C’est dans cette perspective également que se présente la question œcuménique, c’est-à-dire la nécessité de continuer avec force à porter l’appel à l’unité adressé à toutes les communautés chrétiennes séparées depuis de nombreux siècles mais également la possibilité, souvent beaucoup moins ressentie, de chercher à cueillir les meilleurs fruits de l’éthos et de l’esprit évangélique des communautés protestantes qui, arrivées plus récemment dans la région, et spécialement en Terre Sainte, à compter du début du XIXe siècle, y ont apporté cette fraîcheur évangélique que les longs siècles de souffrance avaient fréquemment fait disparaître au sein de certaines communautés chrétiennes plus anciennes.

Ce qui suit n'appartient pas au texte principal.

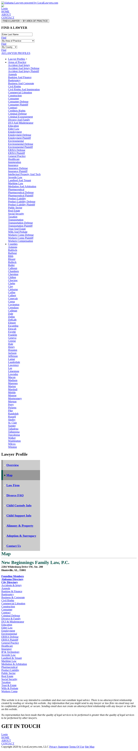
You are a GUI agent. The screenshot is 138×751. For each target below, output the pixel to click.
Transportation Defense (20, 222)
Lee (10, 368)
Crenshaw (13, 307)
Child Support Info (18, 515)
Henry (11, 347)
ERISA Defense (16, 150)
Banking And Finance (19, 77)
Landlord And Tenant (19, 180)
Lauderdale (14, 362)
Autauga (12, 247)
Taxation (12, 216)
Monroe (12, 395)
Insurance (13, 165)
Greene (12, 340)
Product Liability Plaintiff (21, 204)
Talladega (13, 428)
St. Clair (12, 422)
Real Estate (14, 210)
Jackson (12, 353)
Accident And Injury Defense (23, 68)
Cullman (12, 310)
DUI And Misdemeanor (20, 122)
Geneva (12, 337)
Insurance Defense (18, 168)
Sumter (12, 425)
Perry (11, 404)
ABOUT (6, 14)
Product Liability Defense (21, 201)
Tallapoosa (14, 431)
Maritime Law (15, 183)
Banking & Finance (11, 591)
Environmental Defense (20, 144)
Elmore (12, 322)
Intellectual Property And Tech (24, 174)
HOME (5, 11)
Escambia (13, 325)
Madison (12, 380)
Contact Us (13, 546)
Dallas (11, 316)
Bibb (10, 256)
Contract (12, 107)
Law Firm (13, 485)
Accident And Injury (19, 65)
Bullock (12, 262)
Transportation (15, 219)
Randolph (13, 413)
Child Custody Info (18, 505)
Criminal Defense (17, 113)
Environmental (16, 141)
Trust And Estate (17, 228)
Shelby (11, 419)
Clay (10, 286)
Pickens (12, 407)
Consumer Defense (18, 101)
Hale (10, 344)
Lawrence (13, 365)
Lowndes (13, 374)
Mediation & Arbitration (14, 664)
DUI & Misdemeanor (12, 621)
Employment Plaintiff (19, 137)
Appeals (12, 74)
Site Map (89, 746)
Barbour (12, 253)
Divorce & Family (11, 618)
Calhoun (12, 268)
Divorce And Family (19, 119)
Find (3, 37)
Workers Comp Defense (21, 234)
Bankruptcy (14, 80)
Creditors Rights (16, 110)
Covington (13, 304)
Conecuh (13, 298)
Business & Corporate (13, 597)
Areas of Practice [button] (17, 62)
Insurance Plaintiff (17, 171)
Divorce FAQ (15, 495)
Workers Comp (9, 691)
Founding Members (12, 576)
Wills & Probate (9, 688)
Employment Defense (19, 134)
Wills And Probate (17, 231)
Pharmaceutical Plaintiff (20, 195)
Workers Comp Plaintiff (20, 237)
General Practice (17, 156)
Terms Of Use (76, 746)
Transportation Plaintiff (20, 225)
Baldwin (12, 250)
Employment (15, 131)
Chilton (12, 277)
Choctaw (13, 280)
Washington (14, 440)
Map (9, 475)
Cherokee (13, 274)
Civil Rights (14, 86)
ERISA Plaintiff (16, 153)
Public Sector (15, 207)
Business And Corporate (21, 83)
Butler (11, 265)
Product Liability (17, 198)
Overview (12, 465)
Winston (12, 447)
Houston (12, 350)
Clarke (11, 283)
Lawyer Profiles (16, 59)
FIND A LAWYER (11, 21)
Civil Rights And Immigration (24, 89)
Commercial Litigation (20, 92)
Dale (10, 313)
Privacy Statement (58, 746)
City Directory (9, 582)
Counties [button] (13, 244)
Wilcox (12, 443)
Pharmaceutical (16, 189)
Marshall (12, 389)
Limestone (13, 371)
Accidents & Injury (11, 585)
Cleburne (13, 289)
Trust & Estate (8, 685)
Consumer (13, 98)
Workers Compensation (20, 241)
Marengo (13, 383)
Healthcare (14, 159)
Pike (10, 410)
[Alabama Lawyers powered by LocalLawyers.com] (29, 2)
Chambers (13, 271)
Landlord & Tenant (11, 658)
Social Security (16, 213)
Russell (12, 416)
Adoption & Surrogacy (21, 535)
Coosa (11, 301)
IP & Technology (10, 652)
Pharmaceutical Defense (21, 192)
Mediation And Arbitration (22, 186)
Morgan (12, 401)
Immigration (14, 162)
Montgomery (15, 398)
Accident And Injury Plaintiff (23, 71)
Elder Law (13, 128)
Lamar (11, 359)
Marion (12, 386)
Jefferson (13, 356)
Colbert (12, 295)
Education (13, 125)
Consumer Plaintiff (18, 104)
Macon (11, 377)
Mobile (12, 392)
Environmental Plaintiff (20, 147)
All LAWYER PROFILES (15, 53)
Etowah (12, 328)
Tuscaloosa (14, 434)
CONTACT (7, 17)
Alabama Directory (12, 579)
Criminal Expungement (20, 116)
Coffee (11, 292)
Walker (12, 437)
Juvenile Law (15, 177)
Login (4, 8)
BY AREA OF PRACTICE (35, 21)
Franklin (12, 334)
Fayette (12, 331)
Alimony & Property (19, 525)
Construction (15, 95)
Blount (11, 259)
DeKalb (12, 319)
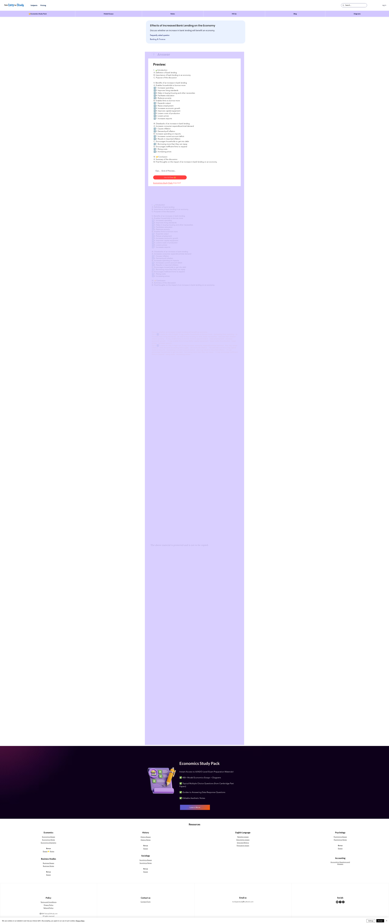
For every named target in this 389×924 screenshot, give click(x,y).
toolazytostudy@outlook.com (242, 902)
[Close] (386, 920)
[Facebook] (340, 902)
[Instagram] (343, 902)
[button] (34, 5)
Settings (370, 921)
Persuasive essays (243, 845)
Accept (380, 921)
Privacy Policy (80, 921)
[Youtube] (337, 902)
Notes (52, 851)
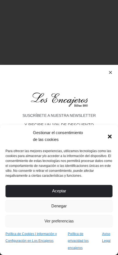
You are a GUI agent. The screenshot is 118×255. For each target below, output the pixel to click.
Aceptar (59, 191)
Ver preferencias (59, 221)
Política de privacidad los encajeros (78, 241)
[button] (110, 136)
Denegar (59, 206)
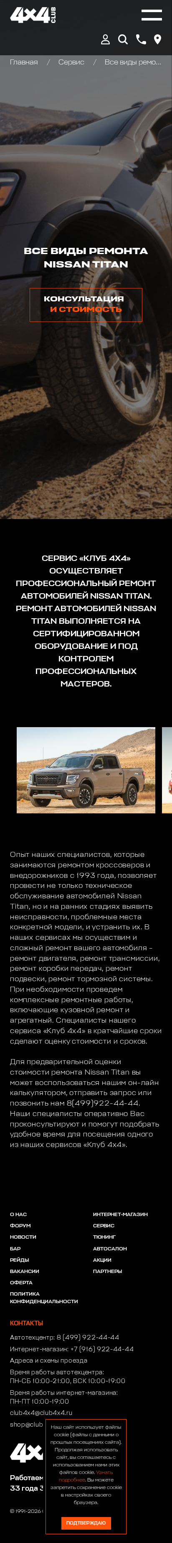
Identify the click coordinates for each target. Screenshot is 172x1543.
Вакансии (24, 1271)
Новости (23, 1237)
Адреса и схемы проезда (48, 1361)
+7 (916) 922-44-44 (102, 1350)
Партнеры (107, 1271)
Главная (25, 62)
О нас (18, 1214)
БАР (15, 1249)
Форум (20, 1226)
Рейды (19, 1260)
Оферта (21, 1283)
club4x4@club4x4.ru (41, 1413)
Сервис (71, 62)
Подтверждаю (86, 1523)
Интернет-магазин (120, 1214)
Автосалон (110, 1249)
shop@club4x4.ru (36, 1425)
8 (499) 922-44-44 (88, 1338)
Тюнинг (104, 1237)
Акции (102, 1260)
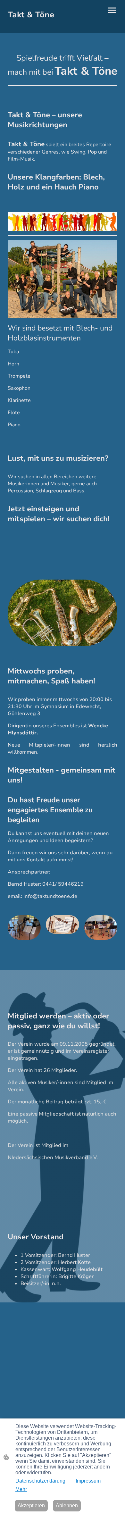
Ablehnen (67, 1505)
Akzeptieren (31, 1505)
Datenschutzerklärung (40, 1481)
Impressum (88, 1481)
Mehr (21, 1489)
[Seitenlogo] (34, 24)
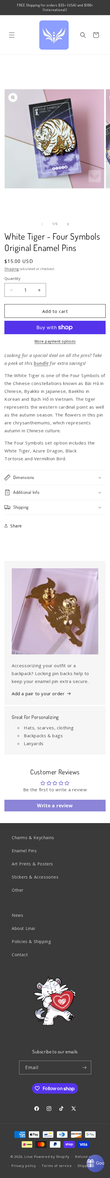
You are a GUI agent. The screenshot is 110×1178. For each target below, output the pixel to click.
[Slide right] (68, 224)
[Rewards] (95, 1163)
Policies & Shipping (31, 941)
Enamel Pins (24, 850)
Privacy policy (23, 1165)
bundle (41, 363)
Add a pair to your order (38, 693)
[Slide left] (42, 224)
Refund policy (87, 1156)
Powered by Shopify (52, 1156)
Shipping (11, 269)
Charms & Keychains (33, 837)
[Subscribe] (84, 1067)
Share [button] (16, 526)
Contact (20, 954)
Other (17, 890)
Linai (28, 1156)
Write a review (55, 805)
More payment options (55, 341)
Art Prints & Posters (32, 864)
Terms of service (57, 1165)
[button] (11, 35)
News (17, 915)
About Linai (23, 928)
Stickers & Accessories (35, 877)
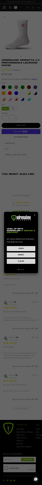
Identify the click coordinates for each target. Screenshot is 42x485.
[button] (36, 479)
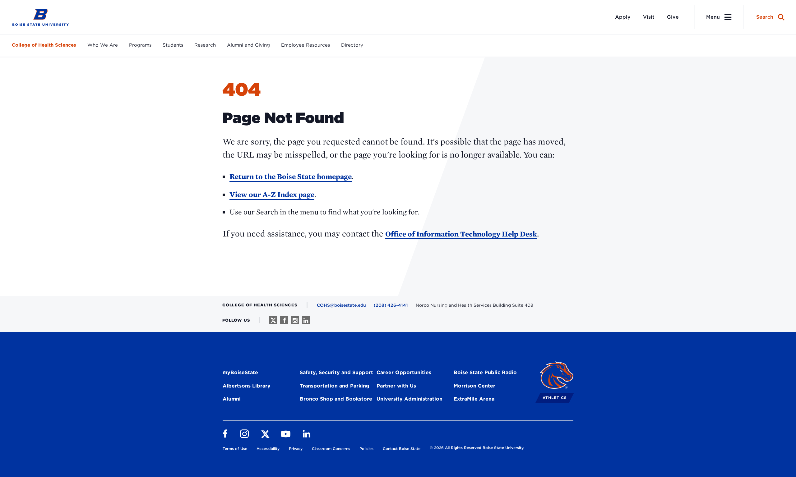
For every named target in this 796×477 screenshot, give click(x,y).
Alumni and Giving (248, 45)
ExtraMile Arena (474, 399)
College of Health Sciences (44, 45)
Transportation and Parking (334, 386)
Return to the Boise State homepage (290, 176)
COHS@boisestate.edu (341, 305)
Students (173, 45)
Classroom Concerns (331, 448)
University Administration (409, 399)
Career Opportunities (404, 372)
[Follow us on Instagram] (295, 320)
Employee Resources (305, 45)
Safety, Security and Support (336, 372)
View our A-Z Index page (271, 194)
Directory (352, 45)
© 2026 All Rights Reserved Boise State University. (477, 447)
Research (205, 45)
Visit (649, 17)
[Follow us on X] (273, 320)
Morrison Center (474, 386)
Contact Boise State (401, 448)
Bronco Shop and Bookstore (336, 399)
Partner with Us (396, 386)
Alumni (232, 399)
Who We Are (102, 45)
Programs (140, 45)
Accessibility (268, 448)
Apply (623, 17)
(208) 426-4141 (391, 305)
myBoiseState (240, 372)
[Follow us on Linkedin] (306, 320)
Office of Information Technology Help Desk (461, 233)
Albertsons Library (247, 386)
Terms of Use (235, 448)
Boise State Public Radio (485, 372)
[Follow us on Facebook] (284, 320)
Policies (366, 448)
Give (673, 17)
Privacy (296, 448)
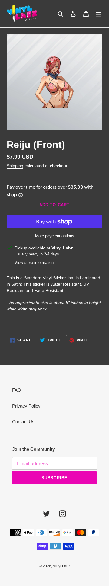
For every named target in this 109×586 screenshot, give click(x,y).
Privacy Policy (26, 405)
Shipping (15, 165)
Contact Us (23, 421)
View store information (34, 262)
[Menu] (98, 13)
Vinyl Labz (61, 566)
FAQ (16, 389)
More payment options (54, 236)
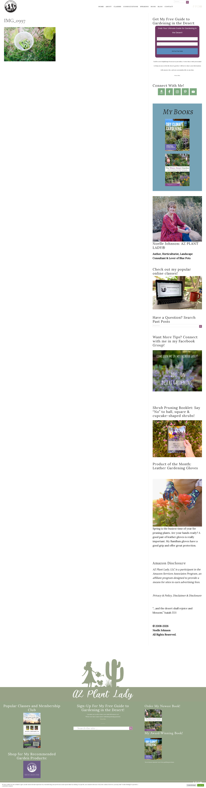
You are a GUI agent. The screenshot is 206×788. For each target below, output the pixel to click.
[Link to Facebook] (193, 6)
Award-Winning (161, 733)
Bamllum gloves (179, 541)
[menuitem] (101, 6)
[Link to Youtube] (200, 6)
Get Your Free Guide (177, 51)
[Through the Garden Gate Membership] (32, 718)
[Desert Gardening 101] (32, 730)
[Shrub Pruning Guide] (32, 742)
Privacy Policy (177, 75)
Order (149, 706)
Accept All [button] (200, 785)
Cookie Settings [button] (191, 785)
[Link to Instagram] (198, 6)
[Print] (10, 6)
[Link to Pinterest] (196, 6)
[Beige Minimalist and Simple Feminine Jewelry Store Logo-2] (32, 769)
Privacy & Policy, (162, 595)
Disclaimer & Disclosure (187, 595)
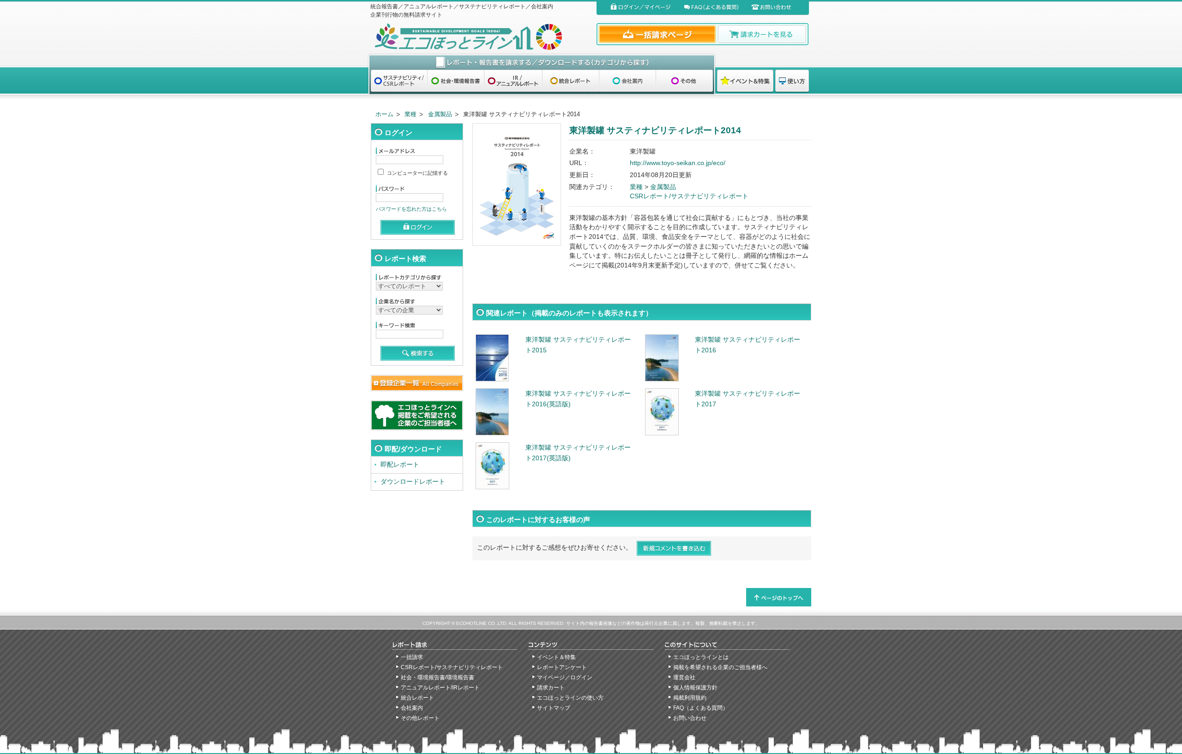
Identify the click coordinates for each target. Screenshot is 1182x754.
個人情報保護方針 (695, 687)
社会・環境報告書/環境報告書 (437, 677)
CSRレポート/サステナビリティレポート (689, 196)
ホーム (384, 114)
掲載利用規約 (689, 698)
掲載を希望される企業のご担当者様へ (720, 667)
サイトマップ (553, 708)
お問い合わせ (689, 718)
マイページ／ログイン (564, 677)
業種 (410, 114)
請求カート (551, 687)
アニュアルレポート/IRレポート (440, 687)
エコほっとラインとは (701, 657)
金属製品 (440, 114)
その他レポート (420, 718)
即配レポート (399, 464)
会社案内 (412, 708)
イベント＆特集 (556, 657)
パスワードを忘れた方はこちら (411, 209)
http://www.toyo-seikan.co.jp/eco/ (677, 163)
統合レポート (417, 698)
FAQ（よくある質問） (700, 708)
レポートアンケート (562, 667)
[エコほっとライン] (481, 37)
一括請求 (412, 657)
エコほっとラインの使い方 (570, 698)
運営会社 (684, 677)
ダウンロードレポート (412, 481)
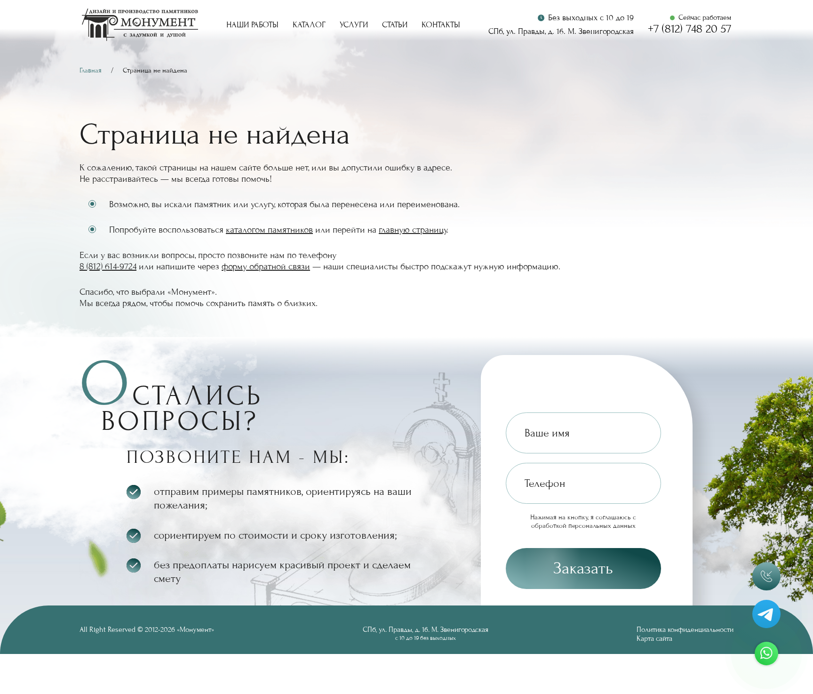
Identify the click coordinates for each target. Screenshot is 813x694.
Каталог (309, 25)
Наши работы (252, 25)
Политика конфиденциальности (685, 629)
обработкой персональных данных (583, 526)
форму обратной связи (266, 266)
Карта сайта (654, 638)
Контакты (441, 25)
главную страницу (412, 230)
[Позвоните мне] (766, 576)
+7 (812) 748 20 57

En Terre Sainte, la collectivité chrétienne semble être un microcosme de celle qui existe au niveau mondial : à côté des différentes expressions de l’Eglise catholique (c’est-à-dire les différentes Eglises catholiques de rite oriental, l’Eglise latine et la Custodie de Terre Sainte dans sa mission spécifique), se trouvent différentes Eglises orientales séparées (la plus nombreuse étant l’Eglise gréco orthodoxe) ainsi que des communautés protestantes, peu nombreuses mais vivaces et bien vivantes. Toutes ensemble, elles se trouvent dans l’obligation de trouver la manière de tisser des rapports avec deux nations politiquement jeunes mais disposant de profondes racines historiques qui, alors même qu’elles se disputent la patrie terrestre de Jésus, cherchent également à définir de façon toujours plus précise leur identité propre. Les élans de liberté et de démocratie présents en chacune d’elle sont réprimés par les forces, parfois puissantes, de la réaction théocratique. L’Eglise, et tout d’abord le laïcat, saura-t-elle contribuer avec sagesse à la lutte pacifique en faveur de la liberté ou, estimant cette bataille perdue, devra-t-elle se résigner à l’éventuel triomphe des tendances adverses et se retirer dans les espaces traditionnellement réservés à la « minorité chrétienne » ?
Liberté, caractère missionnaire, engagement civil : il est à prévoir que ces thèmes seront tout autres que marginaux au sein de l’ordre du jour de l’importante assise synodale concernant l’Eglise au Moyen-Orient.